Next time you grab the leash and take the dog for a walk, why don’t you bring the cat along? You may need to get used to it. Many communities are instituting laws that require cats to be restrained.
The most recent development in cat wrangling comes from Vermont, where the town of Barre is considering revising language in its books that would ban cats from roaming. Town officials say the intention wasn’t to force citizens to restrain their cats. But the rewrite of the law means locals could get fined if their friendly feline is out and about without a leash.
Some residents aren’t happy about the new law. One woman recently brought a sign to a city council meeting that said, “Arrest criminals, not cats. Can Barre afford a jail for cats?”
But laws restricting a cat’s freedom of movement aren’t rare. In 1949 Illinois passed, “An Act to provide Protection to Insectivorous Birds by Restricting Cats.” Gov. Adlai Stevenson quickly vetoed it saying, “To escort a cat abroad on a leash is against the nature of the cat.”

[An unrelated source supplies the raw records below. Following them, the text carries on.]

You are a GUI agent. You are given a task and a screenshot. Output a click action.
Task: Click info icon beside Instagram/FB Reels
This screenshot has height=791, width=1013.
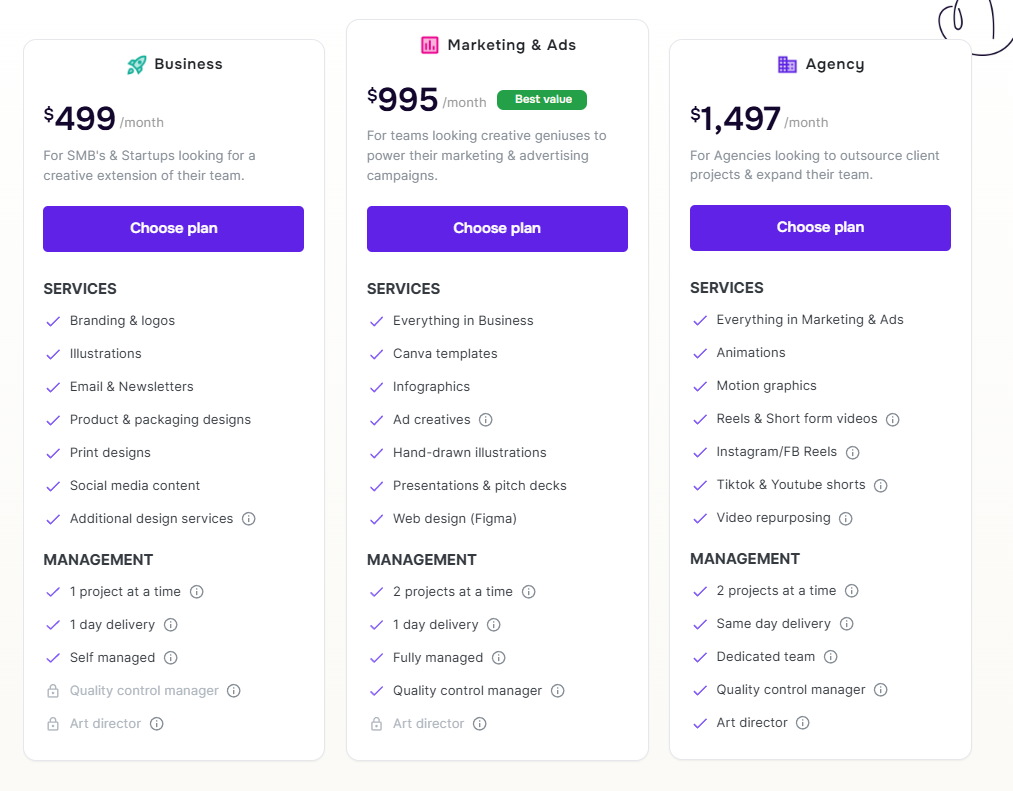853,453
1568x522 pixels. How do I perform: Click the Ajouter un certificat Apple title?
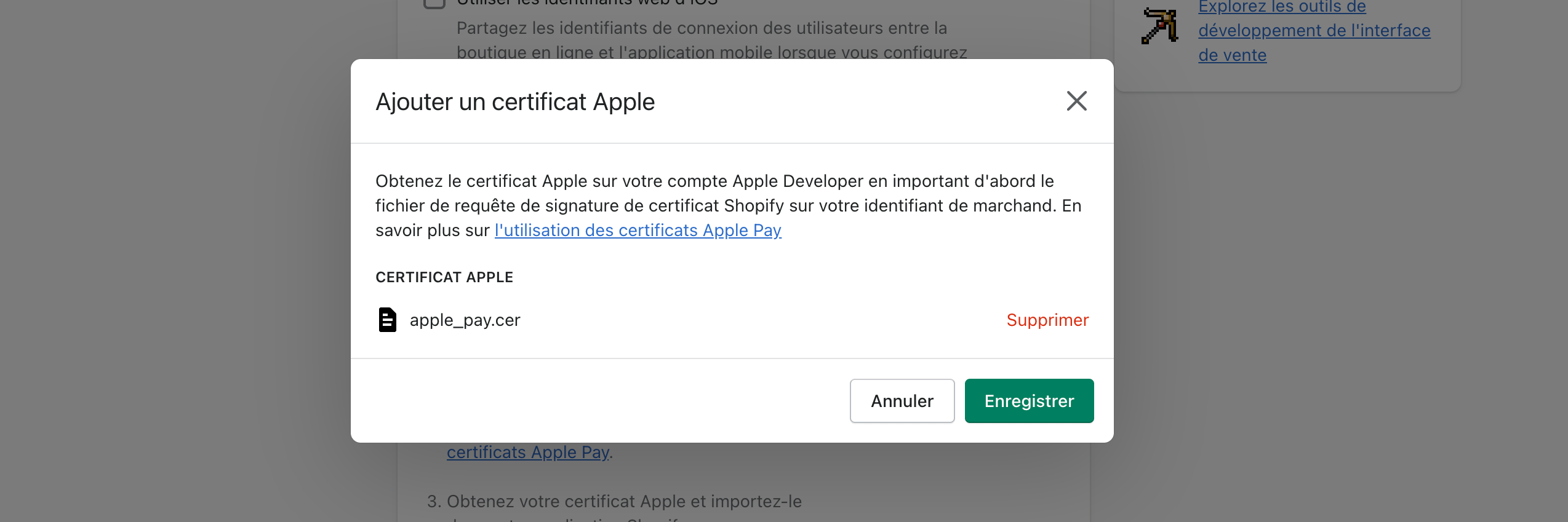coord(515,101)
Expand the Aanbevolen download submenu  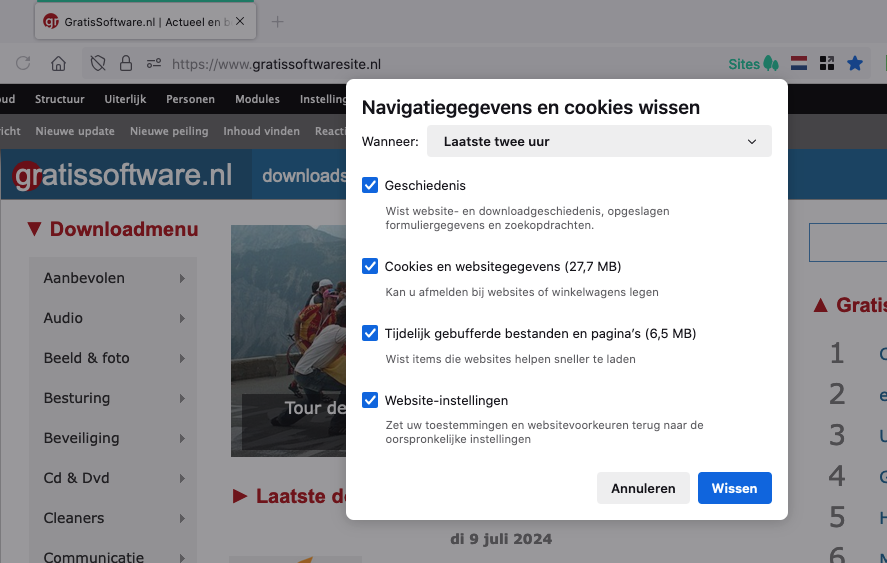point(113,278)
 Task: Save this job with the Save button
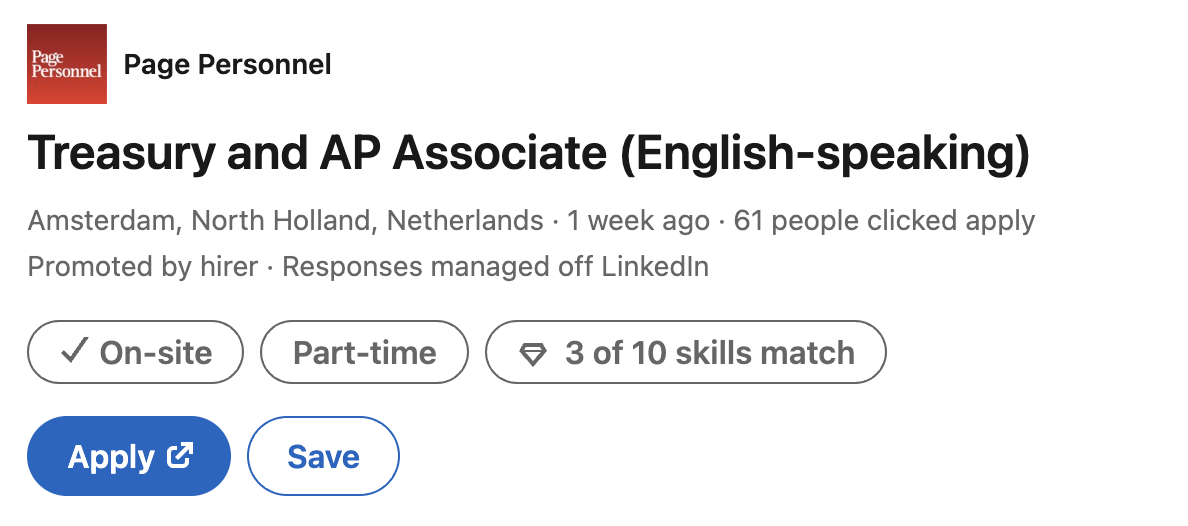click(324, 456)
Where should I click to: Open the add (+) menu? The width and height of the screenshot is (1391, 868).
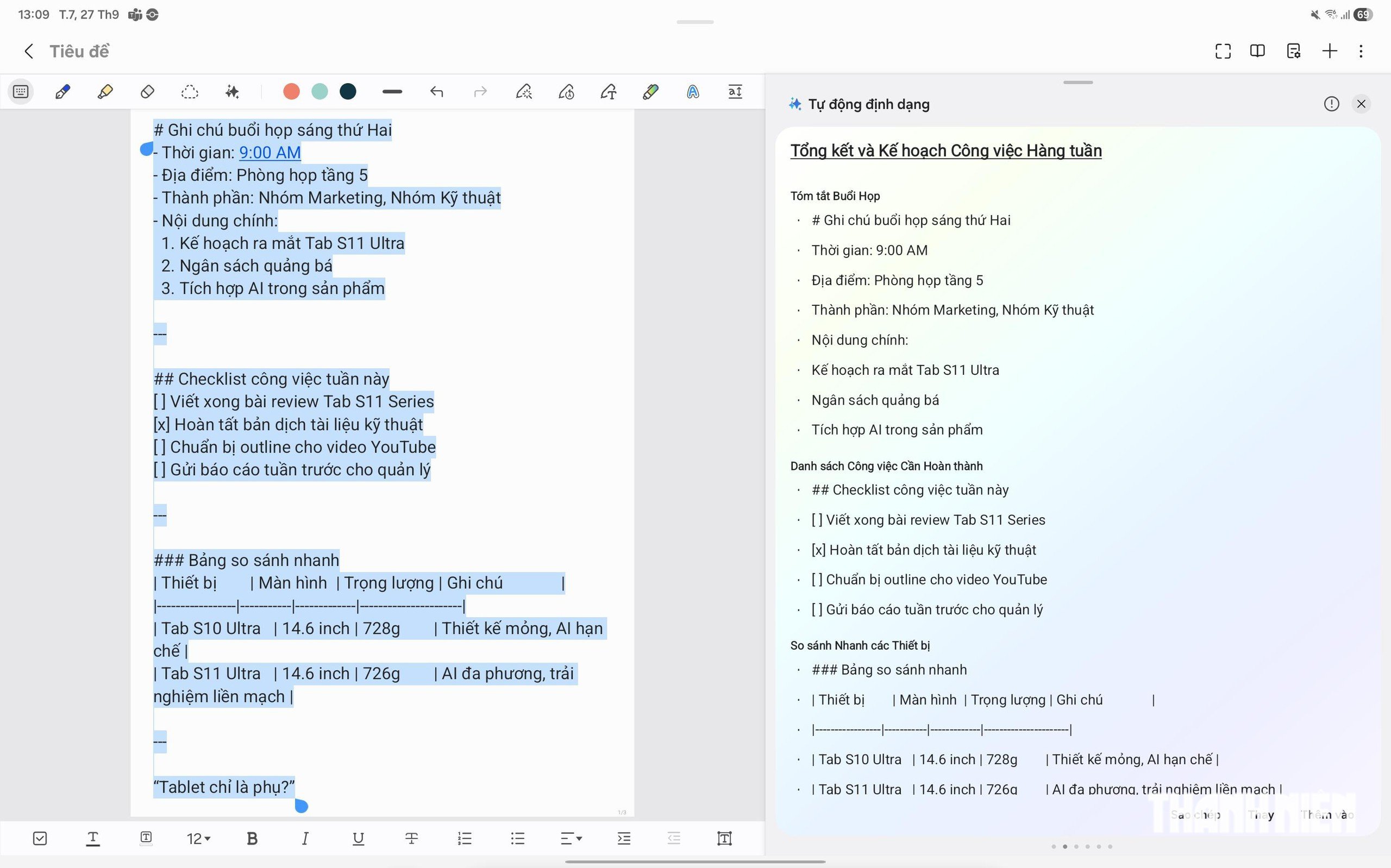(1330, 51)
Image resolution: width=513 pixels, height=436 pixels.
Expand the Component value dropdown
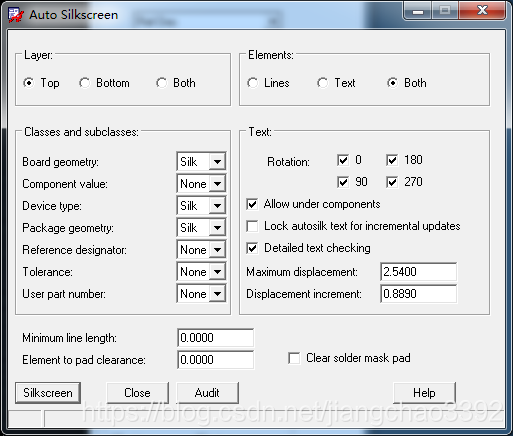(x=217, y=184)
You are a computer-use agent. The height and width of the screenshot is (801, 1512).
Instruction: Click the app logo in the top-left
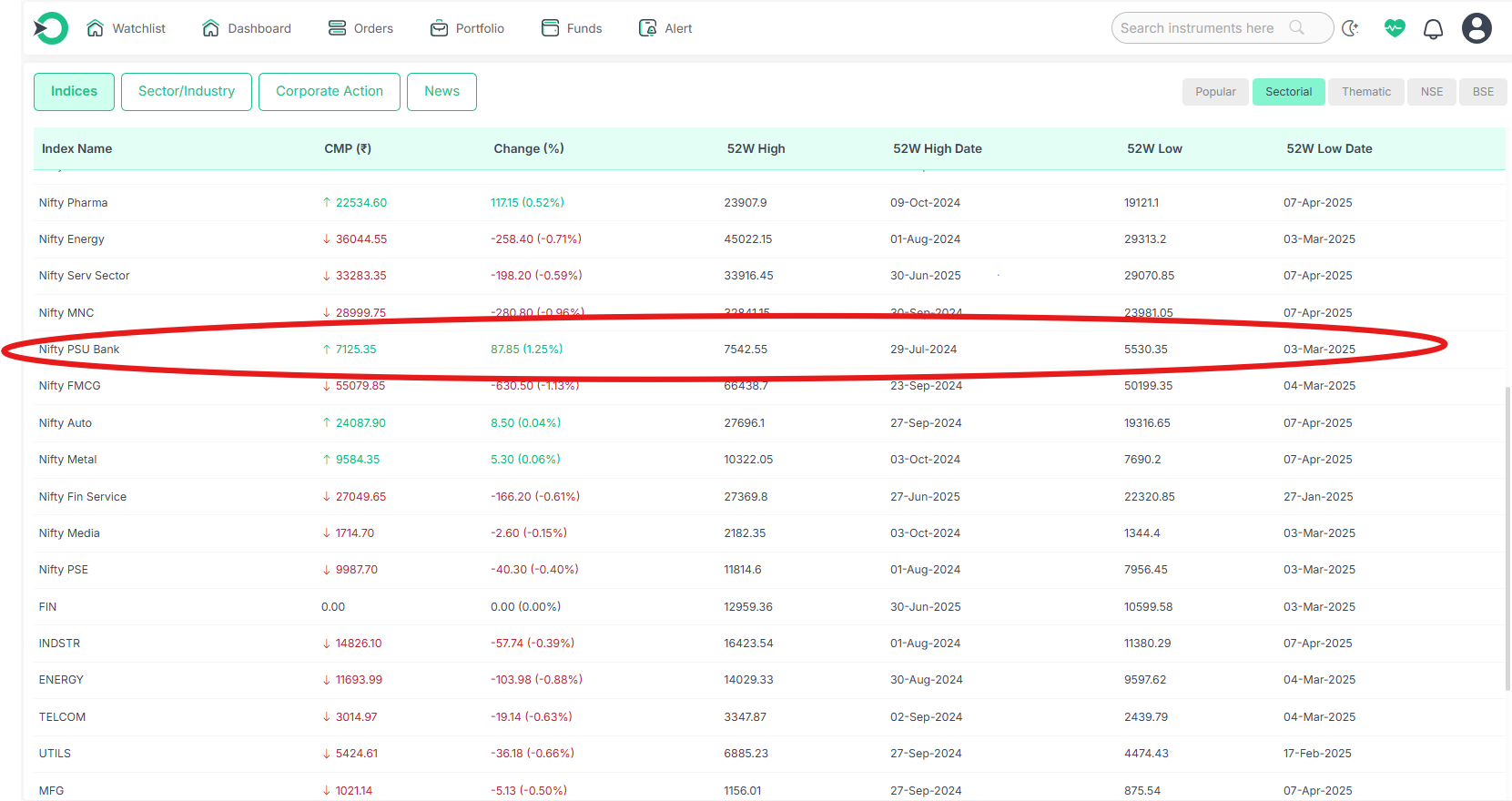(51, 28)
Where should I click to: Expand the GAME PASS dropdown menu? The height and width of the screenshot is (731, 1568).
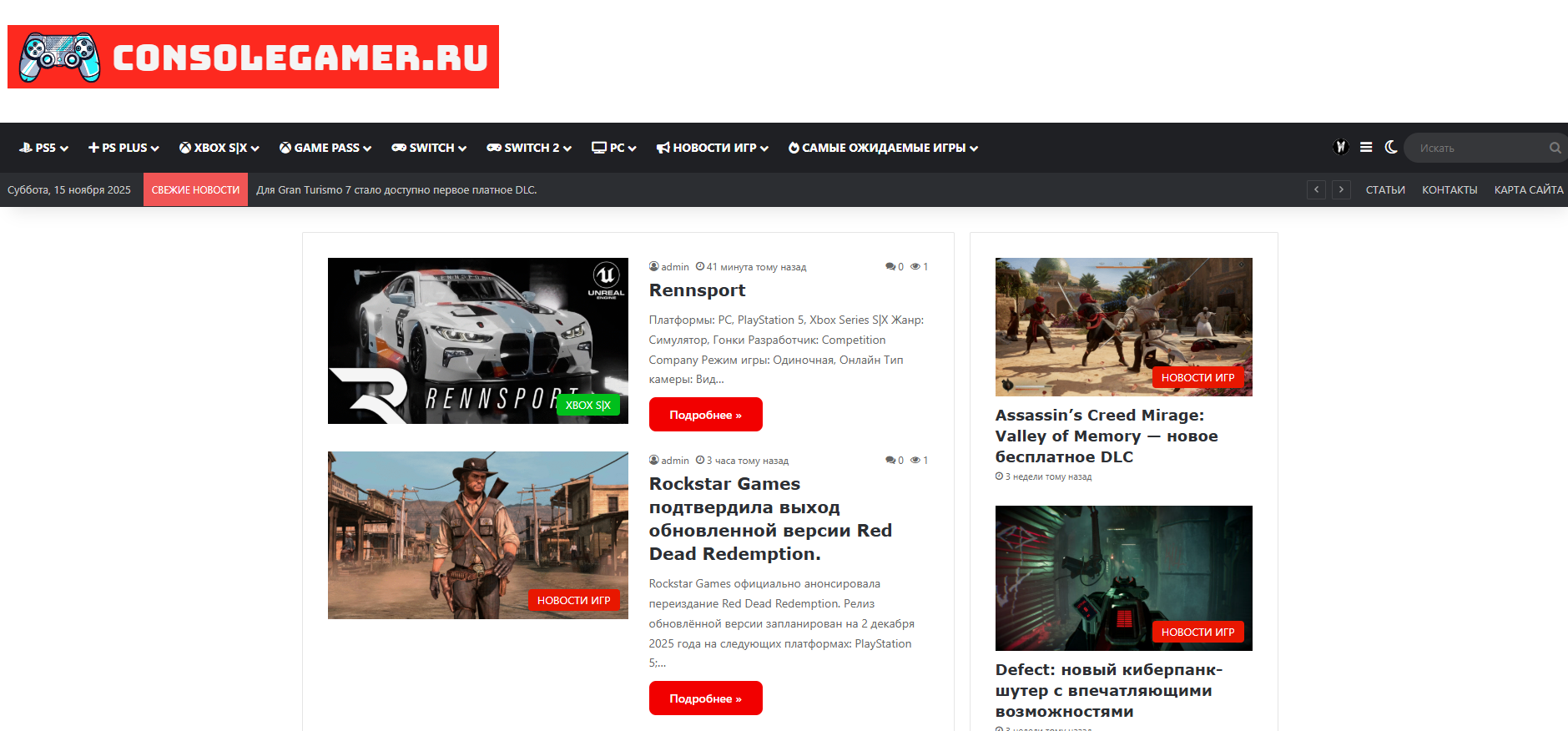click(325, 148)
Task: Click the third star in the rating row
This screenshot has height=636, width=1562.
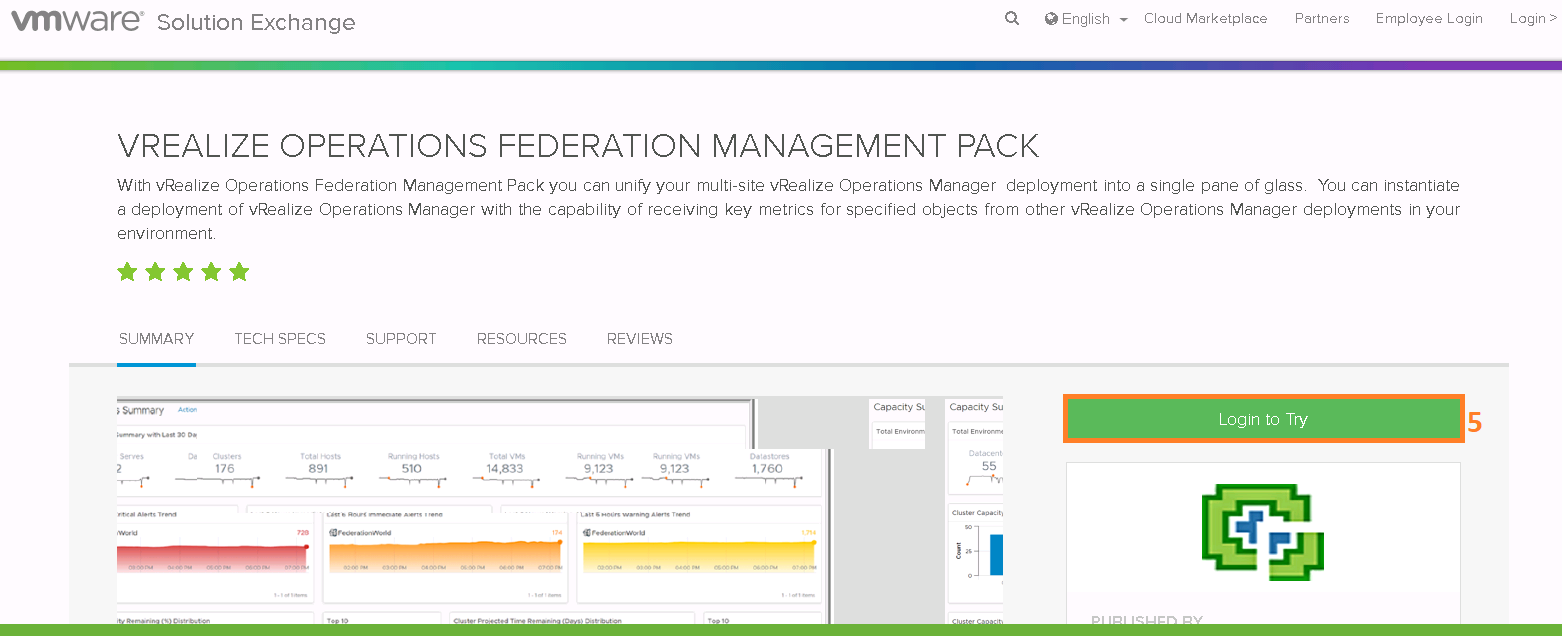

In Montgomery County, many animals are not allowed to be “at large.” In reference to cats, the law says, “Any other animal (i.e., cat or livestock animal) is at large if it is outside the owner’s premises and not leashed or immediately responsive to verbal or non-verbal direction.”
In Vermont, council members said they looked to revise the law when they got complaints that some cats were using flowerbeds as litter boxes. But there are actually groups who combat outdoor cats.
The American Bird Conservancy, based in Virginia, runs a “Cats Indoors!” campaign.
“Scientists estimate that free-roaming cats kill hundreds of millions of birds, small mammals, reptiles and amphibians each year,” the campaign website says. “Cat predation is an added stress to wildlife populations already struggling to survive habitat loss, pollution, pesticides, and other human impacts.”
We at NBC4 have witnessed the effects of a cat leash, and let us just say it wasn’t pretty. Results may vary, but the cat we saw wearing the leash would hardly move, not to mention walk. Cats, after all, do have different personalities than dogs or other leashable animals. It seems like their free spirits may be a little too reigned in by the leashes.
Then again, if a cat used our flowerbed as a litter box we may want to chain it to a tree, too.